# Data for this exercise
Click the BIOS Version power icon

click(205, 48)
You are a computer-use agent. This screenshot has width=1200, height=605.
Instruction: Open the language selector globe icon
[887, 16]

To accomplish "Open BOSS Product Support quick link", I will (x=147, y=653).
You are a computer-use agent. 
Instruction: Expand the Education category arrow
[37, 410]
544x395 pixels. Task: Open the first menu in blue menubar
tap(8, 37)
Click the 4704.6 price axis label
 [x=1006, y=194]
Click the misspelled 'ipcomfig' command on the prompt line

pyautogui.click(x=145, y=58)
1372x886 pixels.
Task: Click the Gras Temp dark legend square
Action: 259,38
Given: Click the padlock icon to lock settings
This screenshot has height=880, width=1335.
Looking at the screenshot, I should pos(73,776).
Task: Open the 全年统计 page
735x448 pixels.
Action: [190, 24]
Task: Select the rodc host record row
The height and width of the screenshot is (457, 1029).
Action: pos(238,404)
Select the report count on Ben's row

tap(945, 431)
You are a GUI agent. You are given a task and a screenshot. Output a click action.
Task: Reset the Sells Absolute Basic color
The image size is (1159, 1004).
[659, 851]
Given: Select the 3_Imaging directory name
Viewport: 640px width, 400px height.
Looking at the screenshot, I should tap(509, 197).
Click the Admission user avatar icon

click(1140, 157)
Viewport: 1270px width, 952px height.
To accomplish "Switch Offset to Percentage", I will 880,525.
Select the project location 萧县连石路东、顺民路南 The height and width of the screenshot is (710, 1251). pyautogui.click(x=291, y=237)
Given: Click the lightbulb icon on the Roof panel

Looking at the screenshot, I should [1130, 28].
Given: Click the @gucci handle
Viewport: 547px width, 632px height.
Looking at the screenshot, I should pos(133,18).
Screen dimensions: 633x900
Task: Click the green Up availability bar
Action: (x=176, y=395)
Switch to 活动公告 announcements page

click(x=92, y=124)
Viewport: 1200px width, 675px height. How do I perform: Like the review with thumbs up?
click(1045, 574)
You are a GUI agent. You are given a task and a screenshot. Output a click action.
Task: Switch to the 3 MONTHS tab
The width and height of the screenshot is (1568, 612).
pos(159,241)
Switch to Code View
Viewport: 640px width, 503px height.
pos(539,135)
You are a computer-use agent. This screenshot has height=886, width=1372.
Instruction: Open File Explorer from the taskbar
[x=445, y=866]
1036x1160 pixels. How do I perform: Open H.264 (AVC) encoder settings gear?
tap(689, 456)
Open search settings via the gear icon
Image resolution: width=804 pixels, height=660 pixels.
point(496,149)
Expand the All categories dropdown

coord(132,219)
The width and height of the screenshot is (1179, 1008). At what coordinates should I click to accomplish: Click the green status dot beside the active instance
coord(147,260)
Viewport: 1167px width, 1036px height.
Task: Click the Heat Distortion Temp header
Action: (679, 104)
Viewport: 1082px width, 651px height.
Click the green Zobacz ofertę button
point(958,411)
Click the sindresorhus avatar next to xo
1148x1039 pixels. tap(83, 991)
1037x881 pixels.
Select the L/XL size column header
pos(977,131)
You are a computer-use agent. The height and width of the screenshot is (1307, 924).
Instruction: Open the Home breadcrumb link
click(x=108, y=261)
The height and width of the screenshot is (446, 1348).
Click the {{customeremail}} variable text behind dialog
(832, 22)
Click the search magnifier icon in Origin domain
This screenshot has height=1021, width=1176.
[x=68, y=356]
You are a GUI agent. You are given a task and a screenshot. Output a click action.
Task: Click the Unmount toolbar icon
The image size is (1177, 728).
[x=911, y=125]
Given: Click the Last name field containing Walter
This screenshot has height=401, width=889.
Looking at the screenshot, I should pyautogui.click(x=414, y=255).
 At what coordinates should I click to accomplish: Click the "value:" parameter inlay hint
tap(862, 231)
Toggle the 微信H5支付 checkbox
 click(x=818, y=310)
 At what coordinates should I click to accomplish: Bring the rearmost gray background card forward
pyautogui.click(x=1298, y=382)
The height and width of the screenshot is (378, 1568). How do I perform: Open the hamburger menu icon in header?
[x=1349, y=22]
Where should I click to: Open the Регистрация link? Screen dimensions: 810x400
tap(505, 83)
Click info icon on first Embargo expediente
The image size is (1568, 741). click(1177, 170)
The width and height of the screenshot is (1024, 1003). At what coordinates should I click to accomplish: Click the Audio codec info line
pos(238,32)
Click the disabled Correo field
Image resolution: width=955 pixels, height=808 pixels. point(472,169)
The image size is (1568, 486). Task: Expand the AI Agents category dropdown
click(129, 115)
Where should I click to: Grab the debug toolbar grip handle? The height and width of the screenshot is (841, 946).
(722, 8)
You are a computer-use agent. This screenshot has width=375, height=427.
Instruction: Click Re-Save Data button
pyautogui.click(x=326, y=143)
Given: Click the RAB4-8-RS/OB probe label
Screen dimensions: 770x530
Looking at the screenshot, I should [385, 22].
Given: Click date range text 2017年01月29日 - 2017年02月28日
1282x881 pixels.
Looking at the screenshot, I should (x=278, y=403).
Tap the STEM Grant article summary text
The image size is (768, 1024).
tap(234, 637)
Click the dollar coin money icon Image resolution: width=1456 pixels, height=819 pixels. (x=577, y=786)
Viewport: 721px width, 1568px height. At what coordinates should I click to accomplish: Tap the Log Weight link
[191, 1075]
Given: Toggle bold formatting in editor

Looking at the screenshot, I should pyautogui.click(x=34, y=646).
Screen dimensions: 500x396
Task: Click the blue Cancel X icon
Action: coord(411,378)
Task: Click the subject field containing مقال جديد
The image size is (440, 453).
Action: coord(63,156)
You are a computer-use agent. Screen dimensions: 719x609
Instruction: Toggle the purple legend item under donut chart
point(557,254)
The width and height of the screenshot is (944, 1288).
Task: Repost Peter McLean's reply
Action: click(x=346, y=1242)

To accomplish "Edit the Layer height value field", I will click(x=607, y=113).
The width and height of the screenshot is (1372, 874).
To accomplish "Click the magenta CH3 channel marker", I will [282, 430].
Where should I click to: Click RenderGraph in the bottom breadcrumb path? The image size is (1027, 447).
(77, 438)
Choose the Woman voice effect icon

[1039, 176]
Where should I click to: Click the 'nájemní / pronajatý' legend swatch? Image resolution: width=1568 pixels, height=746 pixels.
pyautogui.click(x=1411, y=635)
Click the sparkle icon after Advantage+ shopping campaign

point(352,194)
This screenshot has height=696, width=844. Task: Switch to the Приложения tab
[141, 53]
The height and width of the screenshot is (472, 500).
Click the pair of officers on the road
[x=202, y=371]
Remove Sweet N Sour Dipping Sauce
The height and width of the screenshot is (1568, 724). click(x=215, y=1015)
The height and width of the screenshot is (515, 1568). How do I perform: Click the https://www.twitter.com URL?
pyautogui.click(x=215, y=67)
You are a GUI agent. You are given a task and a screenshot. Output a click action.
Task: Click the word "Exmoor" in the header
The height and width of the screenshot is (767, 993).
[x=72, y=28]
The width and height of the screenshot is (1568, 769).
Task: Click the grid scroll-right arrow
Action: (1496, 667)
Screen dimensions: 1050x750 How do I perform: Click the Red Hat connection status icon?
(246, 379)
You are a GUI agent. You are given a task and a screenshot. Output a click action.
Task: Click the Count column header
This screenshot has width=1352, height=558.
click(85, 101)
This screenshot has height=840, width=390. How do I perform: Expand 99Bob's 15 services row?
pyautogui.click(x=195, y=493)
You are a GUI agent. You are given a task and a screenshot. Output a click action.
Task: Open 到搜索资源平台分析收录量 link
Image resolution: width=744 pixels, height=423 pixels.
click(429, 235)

# Activity
Return each entry above exactly, leaving none out.

# Completed task
Click the BIOS Version power icon

click(205, 48)
You are a computer-use agent. This screenshot has width=1200, height=605.
Instruction: Open the language selector globe icon
[887, 16]

To accomplish "Open BOSS Product Support quick link", I will (x=147, y=653).
You are a computer-use agent. 
Instruction: Expand the Education category arrow
[37, 410]
544x395 pixels. Task: Open the first menu in blue menubar
tap(8, 37)
Click the 4704.6 price axis label
 [x=1006, y=194]
Click the misspelled 'ipcomfig' command on the prompt line

pyautogui.click(x=145, y=58)
1372x886 pixels.
Task: Click the Gras Temp dark legend square
Action: 259,38
Given: Click the padlock icon to lock settings
This screenshot has height=880, width=1335.
Looking at the screenshot, I should pos(73,776).
Task: Open the 全年统计 page
735x448 pixels.
Action: [190, 24]
Task: Select the rodc host record row
The height and width of the screenshot is (457, 1029).
Action: pos(238,404)
Select the report count on Ben's row

tap(945, 431)
You are a GUI agent. You are given a task and a screenshot. Output a click action.
Task: Reset the Sells Absolute Basic color
The image size is (1159, 1004).
[659, 851]
Given: Select the 3_Imaging directory name
Viewport: 640px width, 400px height.
Looking at the screenshot, I should tap(509, 197).
Click the Admission user avatar icon

click(1140, 157)
Viewport: 1270px width, 952px height.
To accomplish "Switch Offset to Percentage", I will 880,525.
Select the project location 萧县连石路东、顺民路南 The height and width of the screenshot is (710, 1251). pyautogui.click(x=291, y=237)
Given: Click the lightbulb icon on the Roof panel

Looking at the screenshot, I should [1130, 28].
Given: Click the @gucci handle
Viewport: 547px width, 632px height.
Looking at the screenshot, I should pos(133,18).
Screen dimensions: 633x900
Task: Click the green Up availability bar
Action: (x=176, y=395)
Switch to 活动公告 announcements page

click(x=92, y=124)
Viewport: 1200px width, 675px height. How do I perform: Like the review with thumbs up?
click(1045, 574)
You are a GUI agent. You are given a task and a screenshot. Output a click action.
Task: Switch to the 3 MONTHS tab
The width and height of the screenshot is (1568, 612).
pos(159,241)
Switch to Code View
Viewport: 640px width, 503px height.
pos(539,135)
You are a computer-use agent. This screenshot has height=886, width=1372.
Instruction: Open File Explorer from the taskbar
[x=445, y=866]
1036x1160 pixels. How do I perform: Open H.264 (AVC) encoder settings gear?
tap(689, 456)
Open search settings via the gear icon
Image resolution: width=804 pixels, height=660 pixels.
point(496,149)
Expand the All categories dropdown

coord(132,219)
The width and height of the screenshot is (1179, 1008). At what coordinates should I click to accomplish: Click the green status dot beside the active instance
coord(147,260)
Viewport: 1167px width, 1036px height.
Task: Click the Heat Distortion Temp header
Action: (679, 104)
Viewport: 1082px width, 651px height.
Click the green Zobacz ofertę button
point(958,411)
Click the sindresorhus avatar next to xo
1148x1039 pixels. tap(83, 991)
1037x881 pixels.
Select the L/XL size column header
pos(977,131)
You are a computer-use agent. The height and width of the screenshot is (1307, 924).
Instruction: Open the Home breadcrumb link
click(x=108, y=261)
The height and width of the screenshot is (446, 1348).
Click the {{customeremail}} variable text behind dialog
(832, 22)
Click the search magnifier icon in Origin domain
This screenshot has height=1021, width=1176.
[x=68, y=356]
You are a GUI agent. You are given a task and a screenshot. Output a click action.
Task: Click the Unmount toolbar icon
The image size is (1177, 728).
[x=911, y=125]
Given: Click the Last name field containing Walter
This screenshot has height=401, width=889.
Looking at the screenshot, I should pyautogui.click(x=414, y=255).
 At what coordinates should I click to accomplish: Click the "value:" parameter inlay hint
tap(862, 231)
Toggle the 微信H5支付 checkbox
 click(x=818, y=310)
 At what coordinates should I click to accomplish: Bring the rearmost gray background card forward
pyautogui.click(x=1298, y=382)
The height and width of the screenshot is (378, 1568). How do I perform: Open the hamburger menu icon in header?
[x=1349, y=22]
Where should I click to: Open the Регистрация link? Screen dimensions: 810x400
tap(505, 83)
Click info icon on first Embargo expediente
The image size is (1568, 741). click(1177, 170)
The width and height of the screenshot is (1024, 1003). At what coordinates should I click to accomplish: Click the Audio codec info line
pos(238,32)
Click the disabled Correo field
Image resolution: width=955 pixels, height=808 pixels. point(472,169)
The image size is (1568, 486). Task: Expand the AI Agents category dropdown
click(129, 115)
Where should I click to: Grab the debug toolbar grip handle? The height and width of the screenshot is (841, 946).
(722, 8)
You are a computer-use agent. This screenshot has width=375, height=427.
Instruction: Click Re-Save Data button
pyautogui.click(x=326, y=143)
Given: Click the RAB4-8-RS/OB probe label
Screen dimensions: 770x530
Looking at the screenshot, I should [385, 22].
Given: Click date range text 2017年01月29日 - 2017年02月28日
1282x881 pixels.
Looking at the screenshot, I should (x=278, y=403).
Tap the STEM Grant article summary text
The image size is (768, 1024).
tap(234, 637)
Click the dollar coin money icon Image resolution: width=1456 pixels, height=819 pixels. (x=577, y=786)
Viewport: 721px width, 1568px height. At what coordinates should I click to accomplish: Tap the Log Weight link
[191, 1075]
Given: Toggle bold formatting in editor

Looking at the screenshot, I should pyautogui.click(x=34, y=646).
Screen dimensions: 500x396
Task: Click the blue Cancel X icon
Action: coord(411,378)
Task: Click the subject field containing مقال جديد
The image size is (440, 453).
Action: coord(63,156)
You are a computer-use agent. Screen dimensions: 719x609
Instruction: Toggle the purple legend item under donut chart
point(557,254)
The width and height of the screenshot is (944, 1288).
Task: Repost Peter McLean's reply
Action: click(x=346, y=1242)

To accomplish "Edit the Layer height value field", I will click(x=607, y=113).
The width and height of the screenshot is (1372, 874).
To accomplish "Click the magenta CH3 channel marker", I will [282, 430].
Where should I click to: Click RenderGraph in the bottom breadcrumb path? The image size is (1027, 447).
(77, 438)
Choose the Woman voice effect icon

[1039, 176]
Where should I click to: Click the 'nájemní / pronajatý' legend swatch? Image resolution: width=1568 pixels, height=746 pixels.
pyautogui.click(x=1411, y=635)
Click the sparkle icon after Advantage+ shopping campaign

point(352,194)
This screenshot has height=696, width=844. Task: Switch to the Приложения tab
[141, 53]
The height and width of the screenshot is (472, 500).
Click the pair of officers on the road
[x=202, y=371]
Remove Sweet N Sour Dipping Sauce
The height and width of the screenshot is (1568, 724). click(x=215, y=1015)
The height and width of the screenshot is (515, 1568). How do I perform: Click the https://www.twitter.com URL?
pyautogui.click(x=215, y=67)
You are a GUI agent. You are given a task and a screenshot. Output a click action.
Task: Click the word "Exmoor" in the header
The height and width of the screenshot is (767, 993).
[x=72, y=28]
The width and height of the screenshot is (1568, 769).
Task: Click the grid scroll-right arrow
Action: (1496, 667)
Screen dimensions: 1050x750 How do I perform: Click the Red Hat connection status icon?
(246, 379)
You are a GUI agent. You are given a task and a screenshot. Output a click action.
Task: Click the Count column header
This screenshot has width=1352, height=558.
click(85, 101)
This screenshot has height=840, width=390. How do I perform: Expand 99Bob's 15 services row?
pyautogui.click(x=195, y=493)
You are a GUI agent. You are given a task and a screenshot. Output a click action.
Task: Open 到搜索资源平台分析收录量 link
Image resolution: width=744 pixels, height=423 pixels.
click(429, 235)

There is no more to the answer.